Does an analogous situation exist here in 2016 USA? Where is the dire threat from the left, besides nowhere? Fascist movements have always needed a big assist from part of the ruling rich to take power. The core of the ruling class here does not want Trump. They prefer Clinton. The economy isn't great, but it's a million miles away from anything like 1922 Italy or 1933 Germany. Wall Street, the Pentagon, the national security industry are not being pushed to the wall, shaking in their boots. The charade of elections and democracy is still working and it would be folly for the rulers of America try to set up a dictatorship and especially to hand over power to a clown like Trump.

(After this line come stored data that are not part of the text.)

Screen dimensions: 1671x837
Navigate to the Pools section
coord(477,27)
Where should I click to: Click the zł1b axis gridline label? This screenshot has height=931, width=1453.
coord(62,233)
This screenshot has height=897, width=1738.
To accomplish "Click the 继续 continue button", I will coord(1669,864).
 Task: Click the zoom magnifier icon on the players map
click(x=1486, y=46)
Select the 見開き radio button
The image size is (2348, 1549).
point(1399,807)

If Trump were to win the election, it still would not be fascism. It would be an incompetent, infantile jackass as president. That's happened before. The real powers in this country wouldn't allow him to do much of anything, or maybe not allow him to finish his term. He would do damage, but it would be the same damage that both Democrats and Republicans have done before: Reagan's consolidation of a white supremacist Republican party; the Clinton's deregulation of Wall Street; regressive tax policies; Bush's wars and Obama's continuation of these wars.

The actually existing threat to democracy has come from what Gore Vidal called "the national security state," that began under President Truman with the start of the Cold War. There have been no raving demagogues in the streets whipping up the masses to build the network of domestic spying and creation of agencies that, could, if called upon by the ruling rich of this country, squash free speech and impose martial law. The national security state comes naturally from the Democratic and Republican duopoly than manages the affairs of our predatory imperialist nation.